From: Robin Hanson (hanson@econ.berkeley.edu)
Date: Thu Dec 10 1998 - 13:00:03 MST
Eliezer S. Yudkowsky writes:
>> Well we could do a little more; we might create lots of different AIs
>> and observer how they treat each other in contained environments. We might
>> then repeatedly select the ones whose behavior we deem "moral." And once
>> we have creatures whose behavior seems stably "moral" we could release them
>> to participate in the big world.
>
>Anything that can safely be stuffed into a contained environment isn't any
>sort of AI that we need to worry about. Such threat management techniques are
>useful only against programs that can be filed and forgotten. Remember, we're
>talking about Culture Minds and Vingean Powers, not your mail filter.

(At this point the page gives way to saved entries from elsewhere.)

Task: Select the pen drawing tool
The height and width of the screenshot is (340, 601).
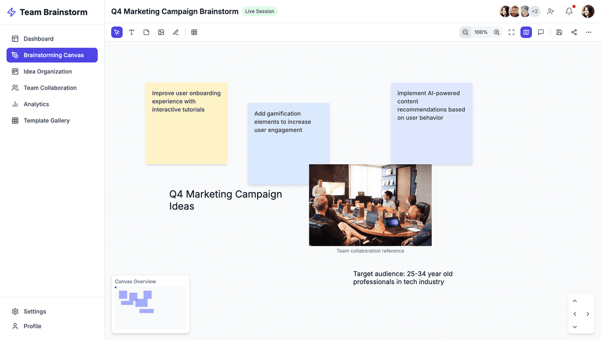Action: (176, 32)
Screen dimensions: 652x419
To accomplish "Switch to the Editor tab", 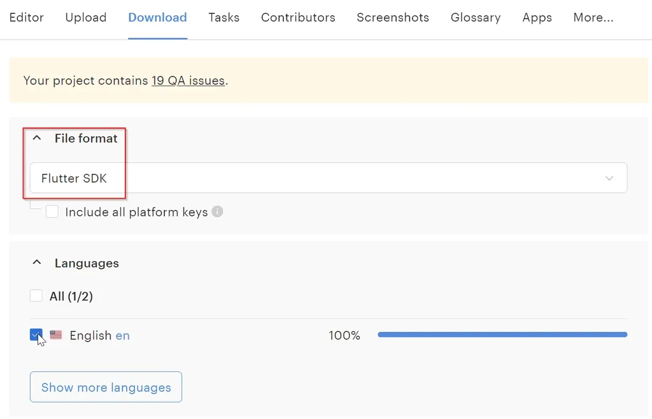I will pyautogui.click(x=26, y=18).
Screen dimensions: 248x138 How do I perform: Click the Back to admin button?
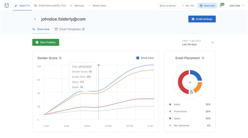pos(168,6)
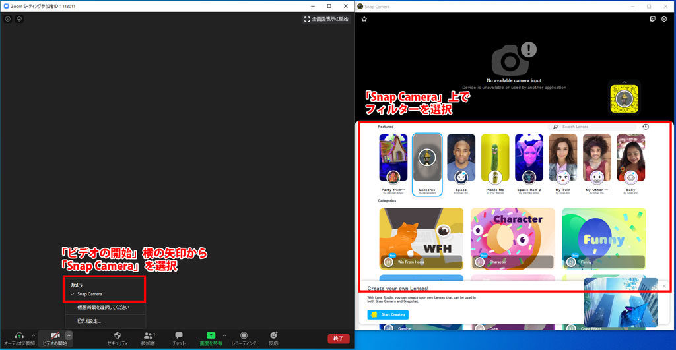The width and height of the screenshot is (676, 350).
Task: Expand the arrow beside Start Video
Action: 69,335
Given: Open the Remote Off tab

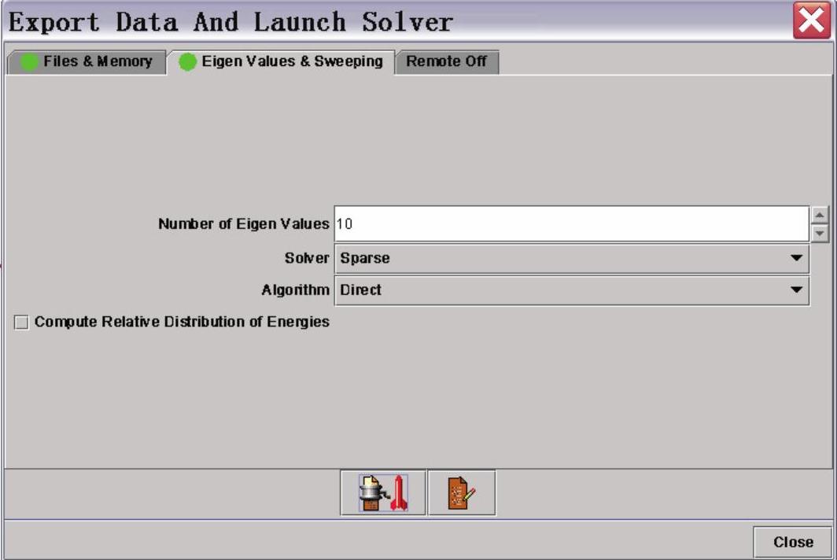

Yours
>is a way to ensure the integrity of the global data network, not to protect
>the survival of humanity.
Superpowers will evolve from smaller powers, and so when only smaller powers
are possible, we might try to make them "moral" in the hopes that their
descendants will inherit some of that.
>As for pulling this trick on genuine SIs: ... I would rather have three million
>lines of Asimov Laws written in COBOL than run evolutionary simulations!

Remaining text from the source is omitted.